Paying close attention to your performance and total costs pays off for other reasons. “When a broker knows you are looking over his shoulder, he is less likely to call you when the firm says it is time to sell those risky, high-commission products,” argues Thomas W. Benson, a Naples, Fla., consultant to individual investors in arbitration cases against brokers.
So how are you really doing? Here’s how to find out:
– Find out the return. Brokerage firms don’t usually tell you how well or poorly your accounts are performing. (Prudential Securities Inc. is an exception. Since last year, it has provided yearly returns on accounts.) But most brokers can call up your return on a computer screen.
Be sure any number you get from a broker is “net of fees and commissions,” meaning it takes into account all of the money you put up, including what you lost to trading costs.
– Look for hidden losses. A stockbroker who wants to hide poor stocks will often just let them lie in your account. Why? Selling them triggers a tax loss that is easily noticed because it lands on Schedule D of your income tax return. For the full story, get a list of your “unrealized” losses as well as any gains.
There is a side benefit to keeping losers on your radar screen: They can help you plan for a lower income tax bill. In years when you have big taxable gains, you can sell those stocks for a tax loss, offsetting some or all of the gains.
– Uncover all expenses. The returns most investors earn lag behind pure stock indexes in part because of high trading costs. With expenses equal to 5 percent of your balance, you would have to earn at least 5 percent just to break even.
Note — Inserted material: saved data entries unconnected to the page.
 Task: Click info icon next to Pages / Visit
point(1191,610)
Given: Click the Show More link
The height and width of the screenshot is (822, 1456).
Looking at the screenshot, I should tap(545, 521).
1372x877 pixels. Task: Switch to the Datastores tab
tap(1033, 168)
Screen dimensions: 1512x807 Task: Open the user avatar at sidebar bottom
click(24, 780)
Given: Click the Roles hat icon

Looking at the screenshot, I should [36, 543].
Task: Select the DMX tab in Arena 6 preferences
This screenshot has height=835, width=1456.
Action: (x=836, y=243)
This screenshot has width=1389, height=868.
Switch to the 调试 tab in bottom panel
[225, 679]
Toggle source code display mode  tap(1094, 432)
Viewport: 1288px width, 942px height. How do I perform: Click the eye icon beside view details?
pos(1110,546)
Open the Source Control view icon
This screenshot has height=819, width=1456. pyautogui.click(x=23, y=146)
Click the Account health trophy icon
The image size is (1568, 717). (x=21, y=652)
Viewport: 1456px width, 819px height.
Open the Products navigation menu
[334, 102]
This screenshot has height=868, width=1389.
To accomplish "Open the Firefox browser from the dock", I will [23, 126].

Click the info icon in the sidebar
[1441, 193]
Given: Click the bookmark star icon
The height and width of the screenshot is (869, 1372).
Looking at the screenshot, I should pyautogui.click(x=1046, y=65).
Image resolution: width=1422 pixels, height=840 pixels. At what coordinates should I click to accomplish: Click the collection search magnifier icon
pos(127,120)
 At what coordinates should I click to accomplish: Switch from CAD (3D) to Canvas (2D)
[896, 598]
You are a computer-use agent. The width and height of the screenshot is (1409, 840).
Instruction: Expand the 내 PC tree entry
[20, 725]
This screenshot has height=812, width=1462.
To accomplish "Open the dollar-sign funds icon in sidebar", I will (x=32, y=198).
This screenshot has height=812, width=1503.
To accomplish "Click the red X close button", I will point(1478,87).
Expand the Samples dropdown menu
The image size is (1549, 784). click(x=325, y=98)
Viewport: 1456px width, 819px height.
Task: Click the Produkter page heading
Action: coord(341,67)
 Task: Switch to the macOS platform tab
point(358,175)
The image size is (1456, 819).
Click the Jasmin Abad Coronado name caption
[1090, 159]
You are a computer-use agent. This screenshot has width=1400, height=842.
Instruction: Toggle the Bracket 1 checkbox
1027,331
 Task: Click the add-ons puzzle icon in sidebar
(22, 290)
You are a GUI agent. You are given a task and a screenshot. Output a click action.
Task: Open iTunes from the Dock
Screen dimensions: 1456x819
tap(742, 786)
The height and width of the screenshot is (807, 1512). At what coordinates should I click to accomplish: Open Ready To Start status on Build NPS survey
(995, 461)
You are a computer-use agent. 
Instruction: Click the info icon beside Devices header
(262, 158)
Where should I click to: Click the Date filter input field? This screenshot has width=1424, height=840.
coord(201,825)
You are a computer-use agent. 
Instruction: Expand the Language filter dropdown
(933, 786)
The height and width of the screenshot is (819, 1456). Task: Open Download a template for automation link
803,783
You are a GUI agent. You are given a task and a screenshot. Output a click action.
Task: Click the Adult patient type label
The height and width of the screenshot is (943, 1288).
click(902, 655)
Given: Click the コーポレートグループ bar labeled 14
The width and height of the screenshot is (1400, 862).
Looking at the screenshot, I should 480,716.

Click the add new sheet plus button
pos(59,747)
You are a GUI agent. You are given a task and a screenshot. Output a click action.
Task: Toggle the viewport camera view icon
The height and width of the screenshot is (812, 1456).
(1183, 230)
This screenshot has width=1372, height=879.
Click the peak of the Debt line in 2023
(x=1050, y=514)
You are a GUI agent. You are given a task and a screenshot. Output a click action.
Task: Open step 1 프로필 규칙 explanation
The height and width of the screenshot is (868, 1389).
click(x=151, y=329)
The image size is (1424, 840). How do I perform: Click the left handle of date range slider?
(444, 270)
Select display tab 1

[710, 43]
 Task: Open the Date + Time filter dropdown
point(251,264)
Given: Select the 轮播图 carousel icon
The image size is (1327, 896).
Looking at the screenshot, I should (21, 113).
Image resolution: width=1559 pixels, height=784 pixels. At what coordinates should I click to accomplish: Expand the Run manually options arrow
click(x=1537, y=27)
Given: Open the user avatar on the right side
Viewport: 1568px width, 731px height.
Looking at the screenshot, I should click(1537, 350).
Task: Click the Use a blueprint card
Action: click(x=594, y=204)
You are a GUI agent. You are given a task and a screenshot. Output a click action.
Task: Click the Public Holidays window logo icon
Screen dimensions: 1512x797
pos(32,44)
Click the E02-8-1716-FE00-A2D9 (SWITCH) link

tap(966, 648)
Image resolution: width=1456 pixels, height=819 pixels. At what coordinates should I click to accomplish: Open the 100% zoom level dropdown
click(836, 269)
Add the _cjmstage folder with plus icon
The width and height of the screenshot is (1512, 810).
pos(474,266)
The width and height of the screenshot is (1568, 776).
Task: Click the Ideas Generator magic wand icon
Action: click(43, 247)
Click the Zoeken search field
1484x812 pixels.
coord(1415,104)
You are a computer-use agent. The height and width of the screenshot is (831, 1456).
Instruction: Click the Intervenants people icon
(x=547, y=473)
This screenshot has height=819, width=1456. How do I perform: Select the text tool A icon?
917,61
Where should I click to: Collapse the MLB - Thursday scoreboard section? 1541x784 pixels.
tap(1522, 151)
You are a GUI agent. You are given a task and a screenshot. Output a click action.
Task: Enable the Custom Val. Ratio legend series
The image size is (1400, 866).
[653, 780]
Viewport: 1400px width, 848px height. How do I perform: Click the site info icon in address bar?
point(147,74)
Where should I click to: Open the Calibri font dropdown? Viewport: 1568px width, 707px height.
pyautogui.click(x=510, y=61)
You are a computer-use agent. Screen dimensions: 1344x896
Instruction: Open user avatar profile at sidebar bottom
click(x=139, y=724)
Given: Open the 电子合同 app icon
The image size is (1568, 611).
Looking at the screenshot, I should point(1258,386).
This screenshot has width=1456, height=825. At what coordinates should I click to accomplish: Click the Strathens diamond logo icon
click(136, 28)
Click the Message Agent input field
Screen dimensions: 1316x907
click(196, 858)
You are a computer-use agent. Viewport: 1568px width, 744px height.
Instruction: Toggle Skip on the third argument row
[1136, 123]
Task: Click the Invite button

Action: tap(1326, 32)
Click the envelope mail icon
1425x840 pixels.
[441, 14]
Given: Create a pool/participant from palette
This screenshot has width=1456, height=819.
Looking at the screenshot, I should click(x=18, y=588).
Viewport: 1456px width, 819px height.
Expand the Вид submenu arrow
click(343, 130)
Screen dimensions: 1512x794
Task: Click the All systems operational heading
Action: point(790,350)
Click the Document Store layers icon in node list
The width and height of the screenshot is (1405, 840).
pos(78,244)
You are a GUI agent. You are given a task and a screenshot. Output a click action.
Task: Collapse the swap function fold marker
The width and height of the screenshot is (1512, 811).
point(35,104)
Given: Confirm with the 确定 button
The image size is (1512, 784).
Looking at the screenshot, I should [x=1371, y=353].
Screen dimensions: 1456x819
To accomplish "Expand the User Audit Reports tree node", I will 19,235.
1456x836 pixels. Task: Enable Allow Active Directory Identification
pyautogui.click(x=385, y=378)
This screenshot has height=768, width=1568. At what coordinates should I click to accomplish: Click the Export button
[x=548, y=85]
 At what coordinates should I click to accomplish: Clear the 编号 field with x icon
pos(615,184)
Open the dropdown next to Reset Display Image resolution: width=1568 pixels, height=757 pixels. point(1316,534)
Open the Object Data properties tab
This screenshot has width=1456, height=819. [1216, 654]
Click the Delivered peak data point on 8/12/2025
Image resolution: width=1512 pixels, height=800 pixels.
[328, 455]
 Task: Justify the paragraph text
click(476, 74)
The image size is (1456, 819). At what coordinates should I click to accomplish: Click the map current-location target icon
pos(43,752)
Finding the bottom line isn’t easy. Commissions show up on confirmation slips–not monthly statements. But that is only part of your total investing expense. Brokers also “mark up” stocks and bonds, buying them for one price and selling them to you for a higher price. These markups generally aren’t listed anywhere, but can run as high as 5 percent for low-priced stocks traded at small brokerage firms, says David A. Green, a former stockbroker who runs a portfolio-tracking service for investors.
Don’t overlook continuing mutual fund expenses, as well as the usual loads, or commissions. So-called no-load mutual funds often carry high annual fees, which you can measure by looking at a fund’s annual “expense ratio.”
Assuming you own mostly stocks, your cost ratio (total trading costs, including margin interest and fund fees, divided by your average account balance) generally shouldn’t exceed 3 percent. Despite the raging bull market in recent years, stocks have earned only about 10 percent annually on average during the past seven decades. You can’t beat the market in the long run when you are losing a quarter or more of your gains to expenses.
– Hire a “detective.” Some people with portfolios of $250,000 or more have found a professional “portfolio analysis” worth its price. A growing number of accountants and investor-arbitration experts offer unbiased, thorough reviews.
GreenTrak Inc. caters to people looking to keep tabs on a broker’s fees and performance. The New York-based service looks at your costs and returns in several accounts at different firms and compiles the results in a single quarterly report ($250 a year per account, plus set-up fees; 800-815-3434). Stock Broker Analysis, run by Benson, gives brokers a grade of A to F, based on your three-year records ($375; 941-261-9106). New York arbitration consultant Saul Nirenberg examines your account over a period of one year ($500; 212-582-1555).
Be sure any Sherlock you hire gives you the full story. Some big accounting firms sell reports in an effort to reel in new business for their high-priced money manager search services. But some others don’t measure commissions and trading costs separately–and that is precisely why it is so easy for some brokers to clean up.
Just ask Syms: “I shudder to think of all the times in the past when I didn’t notice the excessive charges in my accounts.”